Artificial Intelligence in Medicine ( IF 6.1 ) Pub Date : 2023-11-30 , DOI: 10.1016/j.artmed.2023.102737 Joana Rocha 1 , Sofia Cardoso Pereira 1 , João Pedrosa 1 , Aurélio Campilho 1 , Ana Maria Mendonça 1
Chest X-ray scans are frequently requested to detect the presence of abnormalities, due to their low-cost and non-invasive nature. The interpretation of these images can be automated to prioritize more urgent exams through deep learning models, but the presence of image artifacts, e.g. lettering, often generates a harmful bias in the classifiers and an increase of false positive results. Consequently, healthcare would benefit from a system that selects the thoracic region of interest prior to deciding whether an image is possibly pathologic. The current work tackles this binary classification exercise, in which an image is either normal or abnormal, using an attention-driven and spatially unsupervised Spatial Transformer Network (STERN), that takes advantage of a novel domain-specific loss to better frame the region of interest.
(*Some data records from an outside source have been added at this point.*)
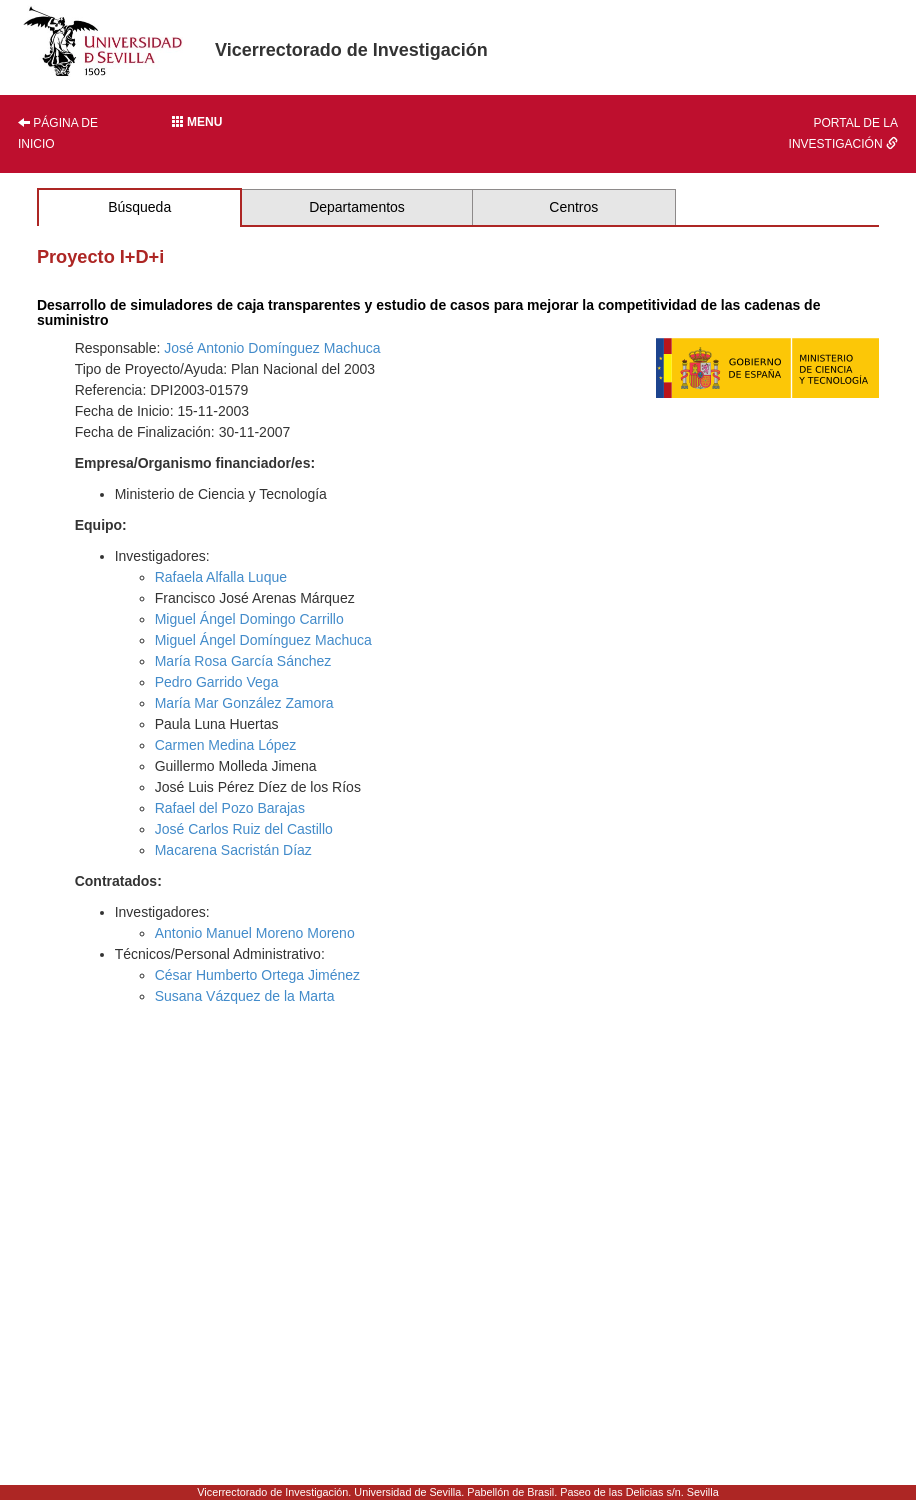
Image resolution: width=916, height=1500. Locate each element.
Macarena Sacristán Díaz (233, 850)
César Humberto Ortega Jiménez (257, 975)
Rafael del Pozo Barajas (230, 808)
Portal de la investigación (843, 133)
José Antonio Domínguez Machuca (272, 348)
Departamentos (357, 207)
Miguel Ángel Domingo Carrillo (249, 619)
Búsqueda (139, 207)
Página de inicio (58, 133)
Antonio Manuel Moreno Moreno (255, 933)
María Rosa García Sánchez (243, 661)
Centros (573, 207)
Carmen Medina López (226, 745)
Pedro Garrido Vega (217, 682)
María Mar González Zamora (244, 703)
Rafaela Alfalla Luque (221, 577)
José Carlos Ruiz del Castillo (244, 829)
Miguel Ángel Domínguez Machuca (263, 640)
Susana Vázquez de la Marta (245, 996)
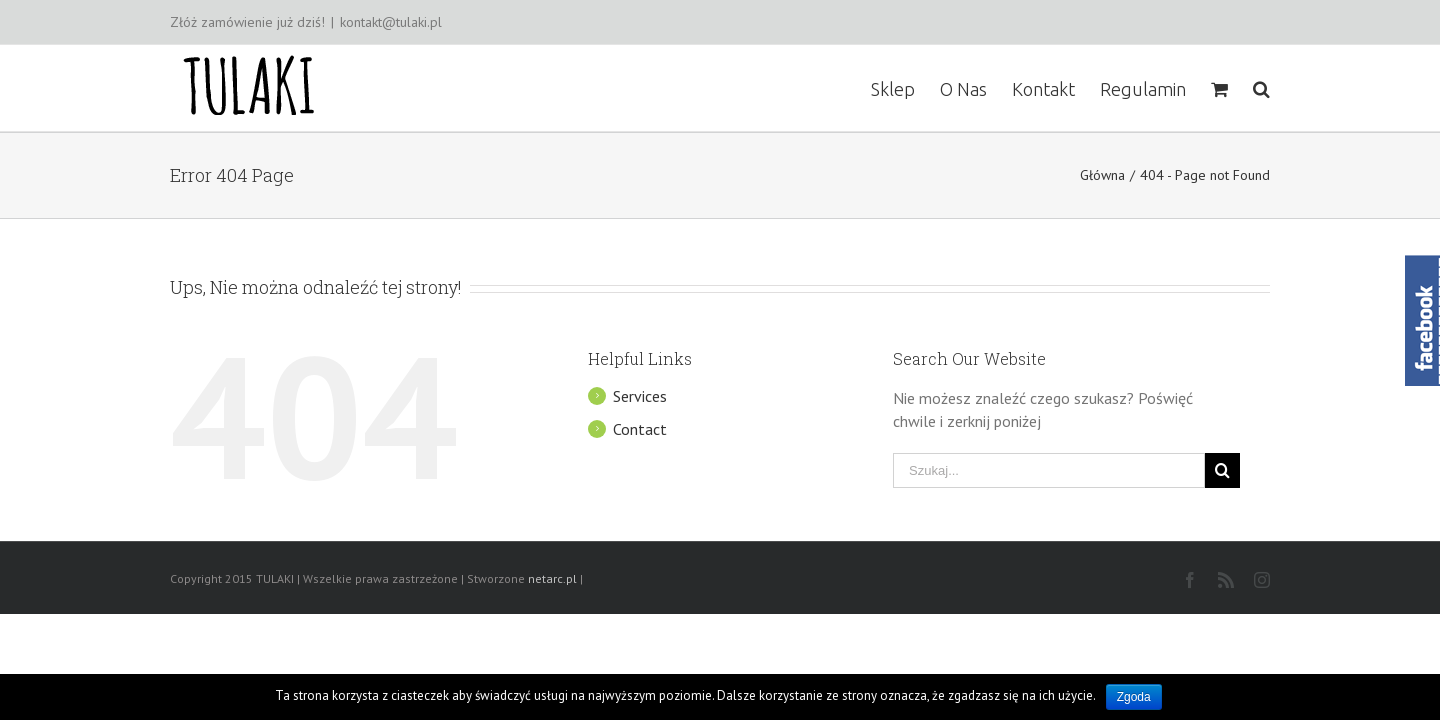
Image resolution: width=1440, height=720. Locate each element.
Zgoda (1134, 697)
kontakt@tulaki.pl (391, 22)
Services (640, 396)
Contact (640, 429)
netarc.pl (552, 578)
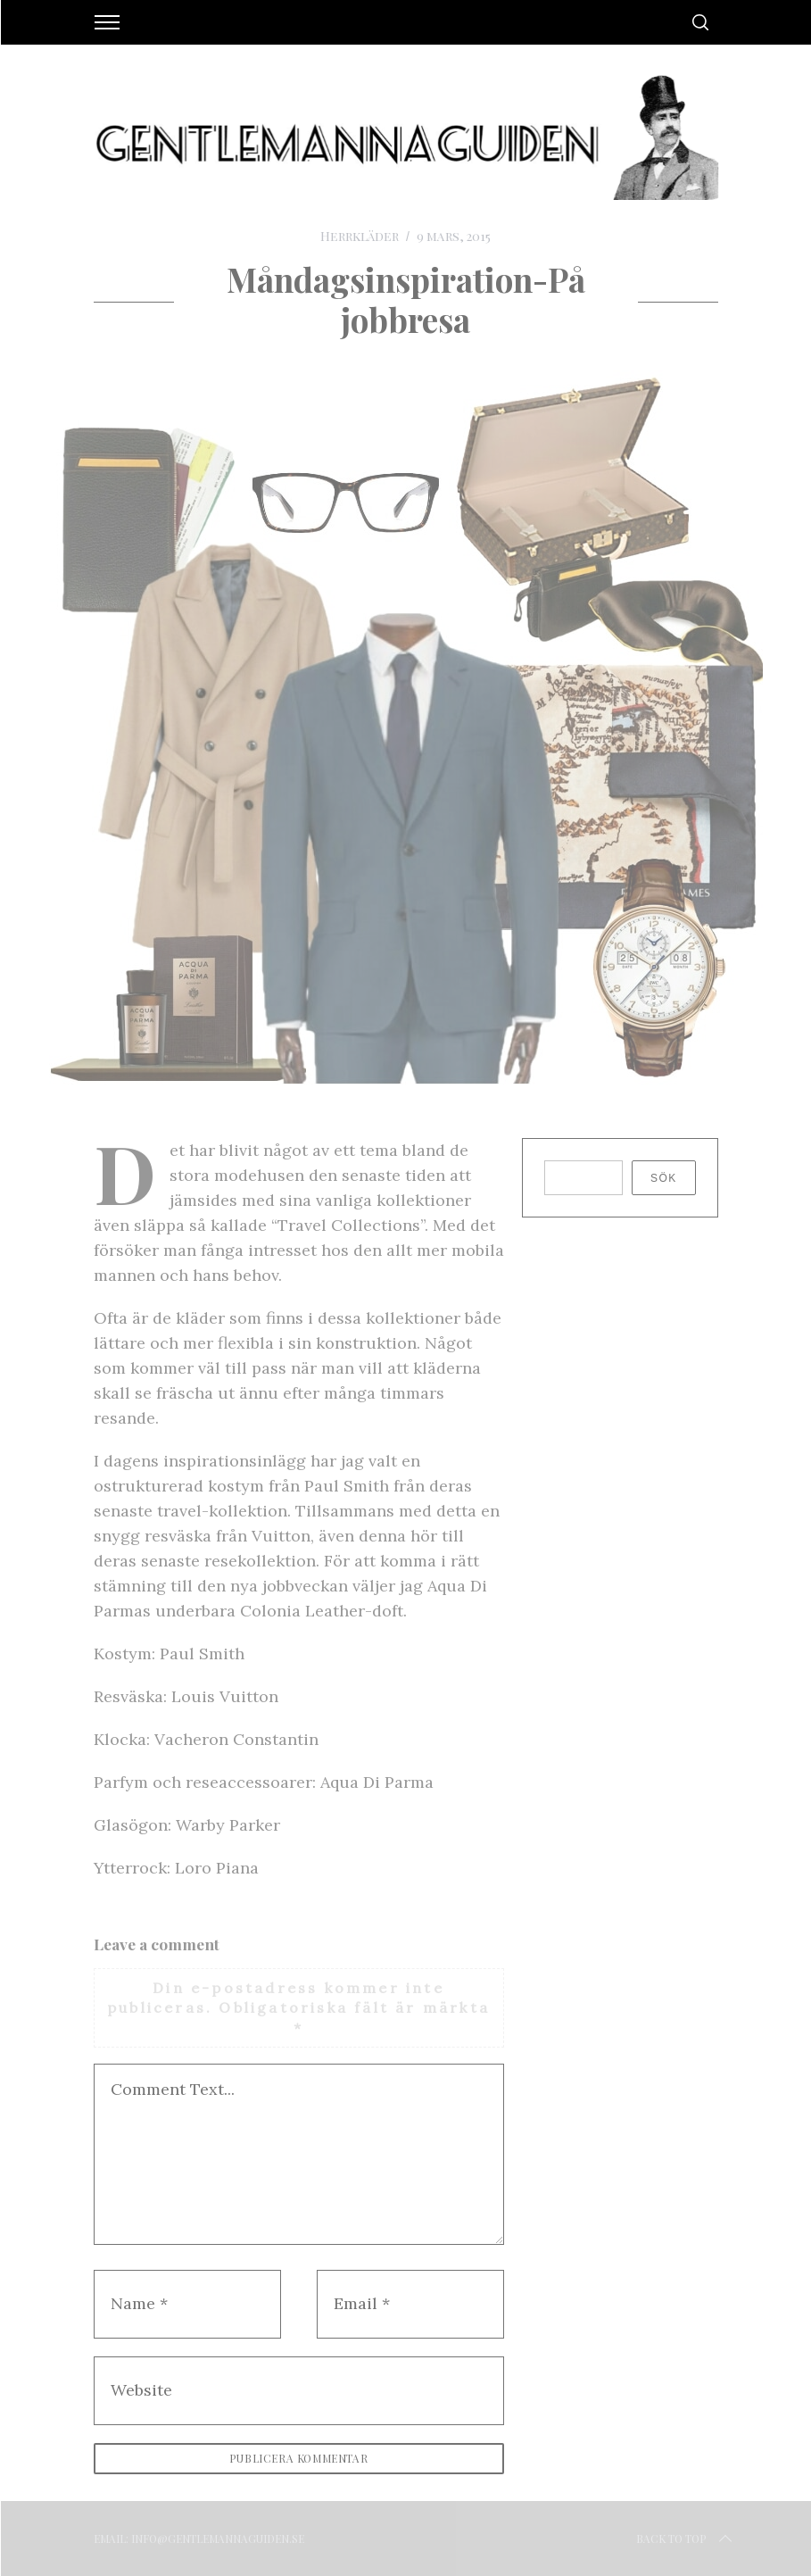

Unlike the state of the art, in which this type of networks is usually employed for image alignment, this work proposes a spatial transformer module that is used specifically for attention, as an alternative to the standard object detection models that typically precede the classifier to crop out the region of interest. In sum, the proposed end-to-end architecture dynamically scales and aligns the input images to maximize the classifier’s performance, by selecting the thorax with translation and non-isotropic scaling transformations, and thus eliminating artifacts. Additionally, this paper provides an extensive and objective analysis of the selected regions of interest, by proposing a set of mathematical evaluation metrics. The results indicate that the STERN achieves similar results to using YOLO-cropped images, with reduced computational cost and without the need for localization labels. More specifically, the system is able to distinguish abnormal frontal images from the CheXpert dataset, with a mean AUC of 85.67% - a 2.55% improvement vs. the 0.98% improvement achieved by the YOLO-based counterpart in comparison to a standard baseline classifier. At the same time, the STERN approach requires less than 2/3 of the training parameters, while increasing the inference time per batch in less than 2 ms. Code available via GitHub.
中文翻译:
STERN:用于胸部 X 射线图像异常检测的注意力驱动空间变换网络
由于胸部 X 光扫描成本低且非侵入性,因此经常需要进行胸部 X 光扫描来检测是否存在异常。这些图像的解释可以自动化,通过深度学习模型优先处理更紧急的检查,但是图像伪影(例如字母)的存在通常会在分类器中产生有害的偏差,并增加误报结果。因此,医疗保健将受益于在决定图像是否可能是病理性之前选择感兴趣的胸部区域的系统。当前的工作解决了这种二元分类练习,其中图像要么是正常的,要么是异常的,使用注意力驱动和空间无监督的空间变换网络(STERN),该网络利用一种新颖的特定领域损失来更好地框出感兴趣的区域。与现有技术中这种类型的网络通常用于图像对齐不同,这项工作提出了一种专门用于注意力的空间变换器模块,作为通常在分类器进行裁剪之前的标准对象检测模型的替代方案出感兴趣的区域。总之,所提出的端到端架构通过选择具有平移和非各向同性缩放变换的胸部来动态缩放和对齐输入图像,以最大化分类器的性能,从而消除伪影。此外,本文通过提出一组数学评估指标,对选定的感兴趣区域进行了广泛而客观的分析。 结果表明,STERN 取得了与使用 YOLO 裁剪图像类似的结果,同时降低了计算成本,并且不需要定位标签。更具体地说,该系统能够从 CheXpert 数据集中区分异常的正面图像,平均 AUC 为 85.67%,与标准基线分类器相比,基于 YOLO 的对应模型实现了 0.98% 的改进,提高了 2.55%。同时,STERN 方法需要不到 2/3 的训练参数,同时将每批的推理时间增加到不到 2 毫秒。代码可通过 GitHub 获取。